Text for analysis:
New Delhi, Jun 5 (PTI) On World Environment Day, leading corporate houses announced their commitments to a greener earth and a regenerative business model to minimise waste.
On Thursday, many companies committed to moving towards plastic neutrality by reducing the usage in their packaging with sustainable innovations, increasing collection and scientific disposal of plastic waste and consumer engagement to increase renewable energy capacity.
Companies, such as ITC, reaffirmed commitments to initiatives to manage, recycle and replace plastic packaging waste, with a three-pronged framework of 'No plastic, Better Plastic and Less Plastic'.
It focuses on community-based waste management programmes and investments in sustainable packaging innovations.
This innovative approach not only encourages ITC to continuously improve recyclability and optimise packaging across its own FMCG brands but enables it to offer a bouquet of sustainable packaging solutions for a range of consumer industries, replacing plastic with biodegradable materials designed for recycling.
ITC, which has achieved plastic neutrality status for 4 years in a row, "aspires to make 100 per cent of its packaging recyclable, reusable, compostable, or biodegradable by 2028, as a part of its bold Sustainability 2.0 Vision".

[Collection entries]
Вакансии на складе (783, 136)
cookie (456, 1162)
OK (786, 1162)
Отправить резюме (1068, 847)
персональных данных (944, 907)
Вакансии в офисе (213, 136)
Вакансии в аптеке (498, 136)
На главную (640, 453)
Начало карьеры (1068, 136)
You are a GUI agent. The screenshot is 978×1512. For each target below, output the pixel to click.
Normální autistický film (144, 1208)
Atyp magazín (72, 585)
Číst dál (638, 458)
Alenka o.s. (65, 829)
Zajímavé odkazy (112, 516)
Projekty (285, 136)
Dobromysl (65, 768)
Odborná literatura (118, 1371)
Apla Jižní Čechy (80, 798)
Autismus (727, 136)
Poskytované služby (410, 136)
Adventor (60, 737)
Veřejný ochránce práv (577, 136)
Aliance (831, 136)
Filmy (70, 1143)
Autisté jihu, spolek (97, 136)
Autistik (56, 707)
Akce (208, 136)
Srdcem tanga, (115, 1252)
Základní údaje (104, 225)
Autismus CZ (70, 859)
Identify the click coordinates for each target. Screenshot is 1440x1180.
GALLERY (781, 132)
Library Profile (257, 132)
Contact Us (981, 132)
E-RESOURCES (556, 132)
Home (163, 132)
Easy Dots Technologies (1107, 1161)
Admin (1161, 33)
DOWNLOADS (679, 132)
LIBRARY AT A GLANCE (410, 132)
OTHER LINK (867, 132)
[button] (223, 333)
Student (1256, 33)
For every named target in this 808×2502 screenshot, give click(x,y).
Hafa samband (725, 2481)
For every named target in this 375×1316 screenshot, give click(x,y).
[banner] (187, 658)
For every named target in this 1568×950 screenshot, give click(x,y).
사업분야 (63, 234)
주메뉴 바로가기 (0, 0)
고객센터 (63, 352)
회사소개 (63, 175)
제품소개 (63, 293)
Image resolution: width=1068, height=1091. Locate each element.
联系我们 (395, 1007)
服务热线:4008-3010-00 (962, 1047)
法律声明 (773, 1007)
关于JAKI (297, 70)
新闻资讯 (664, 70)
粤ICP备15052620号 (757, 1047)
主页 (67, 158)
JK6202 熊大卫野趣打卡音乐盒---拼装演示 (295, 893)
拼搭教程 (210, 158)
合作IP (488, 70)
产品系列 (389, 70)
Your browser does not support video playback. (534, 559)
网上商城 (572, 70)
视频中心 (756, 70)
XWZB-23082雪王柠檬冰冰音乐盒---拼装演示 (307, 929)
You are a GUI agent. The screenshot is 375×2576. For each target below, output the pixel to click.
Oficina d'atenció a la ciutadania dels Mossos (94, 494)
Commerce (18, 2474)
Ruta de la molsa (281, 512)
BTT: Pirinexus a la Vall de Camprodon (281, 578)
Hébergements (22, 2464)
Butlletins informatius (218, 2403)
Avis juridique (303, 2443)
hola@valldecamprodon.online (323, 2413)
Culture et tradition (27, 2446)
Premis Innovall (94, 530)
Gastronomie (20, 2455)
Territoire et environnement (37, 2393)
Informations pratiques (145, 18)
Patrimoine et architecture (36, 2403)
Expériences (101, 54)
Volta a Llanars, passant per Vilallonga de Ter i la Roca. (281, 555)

What you will do:
#1 In the World Environment Day news text, print the passage from the words "New Delhi, Jun" up to and including the words "and Less Plastic'.".
#2 According to the World Environment Day news text, what three-part framework does ITC use for plastic packaging waste?

Response list:
#1
New Delhi, Jun 5 (PTI) On World Environment Day, leading corporate houses announced their commitments to a greener earth and a regenerative business model to minimise waste.
On Thursday, many companies committed to moving towards plastic neutrality by reducing the usage in their packaging with sustainable innovations, increasing collection and scientific disposal of plastic waste and consumer engagement to increase renewable energy capacity.
Companies, such as ITC, reaffirmed commitments to initiatives to manage, recycle and replace plastic packaging waste, with a three-pronged framework of 'No plastic, Better Plastic and Less Plastic'.

#2 'No plastic, Better Plastic and Less Plastic'